Ответ, видимо, устроил Верховного, он загадочно улыбнулся, потом поднялся из-за стола, прошелся по кабинету, остановился у окна и долго смотрел на раскинувшийся внизу, через дорогу, утопающий в зелени у реки стадион «Пахтакор». Гость тоже поднялся – из уважения к хозяину кабинета. Вот в эти минуты Коротышка натерпелся страху, не высказать словами.

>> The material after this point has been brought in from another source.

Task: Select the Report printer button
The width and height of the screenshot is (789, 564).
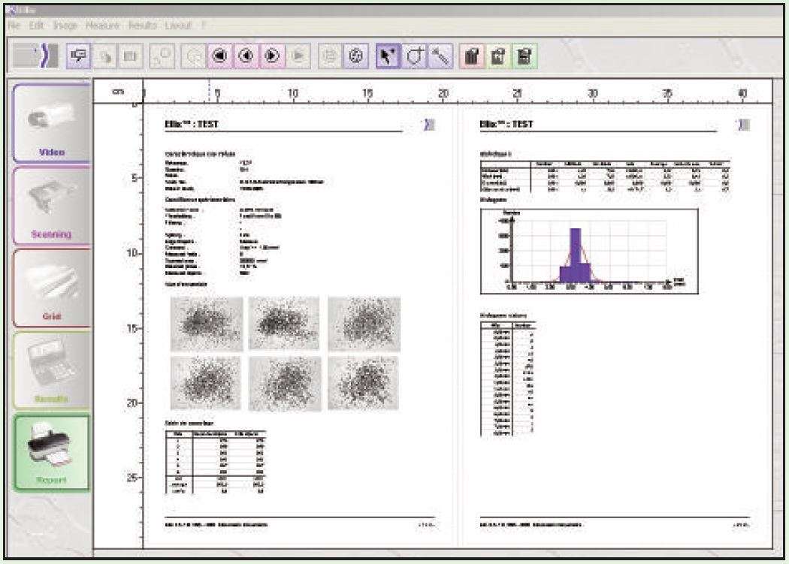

«Отец» о чем-то долго раздумывал, даже показалось, что он забыл о посетителе. Затем, вернувшись за стол, попросил секретаршу принести чай, пригласил жестом сесть и задушевно сказал:
– Дорогой Анварджан, я ведь направил вас в Москву не только для того, чтобы вы набрались знаний, защитили диссертацию, стали ученым мужем. Ученых мужей у нас хватает, даже перепроизводство, в кого ни ткни – кандидат наук или даже доктор, первое место в стране по числу ученых людей на душу населения держим. Я хочу, чтобы вы завели дружбу с теми, с кем учитесь, а не варились в котле землячества и не пропадали на кухне возле казанов с пловом, как делает уже не одно поколение наших аспирантов. Академия, на мой взгляд, – это Царскосельский лицей, Пажеский корпус, Преображенский полк, если помните историю. Только оттуда выходят секретари ЦК, секретари горкомов и обкомов, министры, депутаты, редакторы газет и руководители средств массовой информации, люди, которые совсем скоро будут править в своих республиках и регионах, и с ними вы должны установить прочные связи, навести мосты – вот ваша главная задача в столице, и на эту цель вам отведено целых три года. Только заручившись дружбой сильных мира сего, вы по-настоящему послужите родине, ее процветанию. Уяснили?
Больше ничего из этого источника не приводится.